Mediolanum Forum, Assago (Milano), 14 dicembre 2015. C’è chi si riempie la bocca della parola rock, dice di essere rock, convince i suoi fan di stare ascoltando rock, anche se magari va in scena una simpatica sceneggiata pop. E poi c’è chi non sta a fare tanti discorsi, sale sul palco e il rock lo suona. I Negramaro appartengono decisamente alla seconda categoria. E si intuisce sin dal principio del concerto, quando parte Sei tu la mia città e l’arrangiamento è sensibilmente più duro rispetto a quello dell’album. Lo si capisce meglio quando persino le canzoni originariamente più “acustiche” suonano molto più elettriche. Se ne ha la certezza quando, nel bel mezzo del concerto, Giuliano Sangiorgi ferma tutta la band perché uno spettatore in mezzo al pubblico si sente male.

Un concerto rock si può fermare, anche quando ha una scaletta stabilita. Un concerto pop va avanti dritto dall’inizio alla fine con i suoi visual e i suoi effetti sonori. Non che i Negramaro si esibiscano su un palco spoglio: la produzione è molto curata, tra animazioni, proiezioni 3D e schermi che fanno da sfondo ai salentini. Il palco riesce a mantenere tutti e sei i membri del gruppo compatti, lasciando però spazio di movimento a ciascuno. Persino piano e tastiere prendono posto in diversi punti nell’arco del concerto. Ma tutto questo è studiato per accompagnare la musica, senza sovrastarla.
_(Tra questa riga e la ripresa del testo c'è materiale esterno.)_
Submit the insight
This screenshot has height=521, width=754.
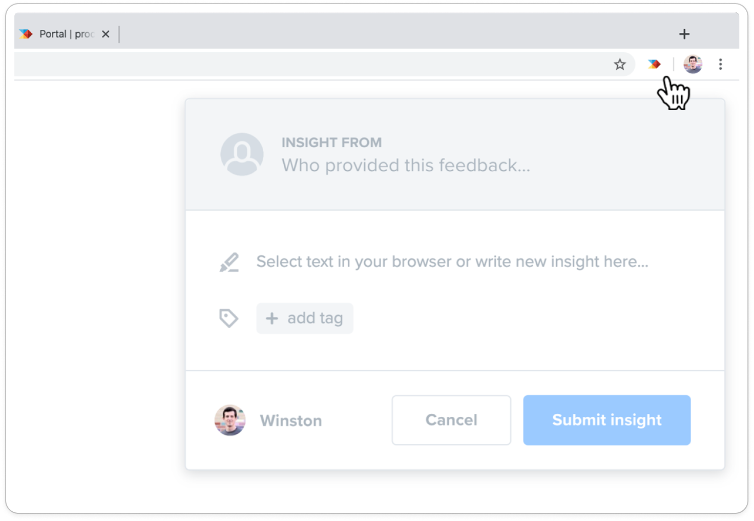[x=607, y=420]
La partenza, dopo il primo singolo, prosegue con altri due brani tratti dall’ultimo album, Il posto dei santi e Attenta. Di solito per scaldare il pubblico si inizia con un sapiente mix tra hit di ieri e di oggi. Invece la band ha deciso di sfoderare subito i brani cui forse tiene di più del nuovo disco. E il motivo è semplice: entrambi dal vivo funzionano meglio che in studio. Con una differenza fondamentale. Il primo è talmente complesso da cantare che anche se il pubblico prova a stare dietro a Giuliano, non ci riesce. Il secondo è esattamente il contrario e trasforma immediatamente il palazzetto in un’unica voce. Cosa che peraltro si ripeterà più volte nell’arco della (lunga) serata. Due ore e mezza di musica ben calibrate, tra nuovi e vecchi classici, tra momenti più intimi e altri decisamente di festa. Sono molti i pezzi tratti da La rivoluzione sta arrivando, dimostrazione che i Negramaro credono molto nella loro ultima creatura. E tutti, nessuno escluso, guadagnano dalla resa live. Aspetto tutt’altro che scontato nella musica di oggi.

Il piacere per la band di essere al Forum è evidente: la voglia di suonare, cantare, essere in contatto con i fan è strabordante. Una sensazione difficile da spiegare, ma che risulta tanto più evidente quando alla fine i sei ragazzi tornano sul palco per salutare e ringraziare il loro pubblico. E sembra non se ne vogliano più andare. Anche se sanno che la magia si ripeterà (almeno) per altre due sere.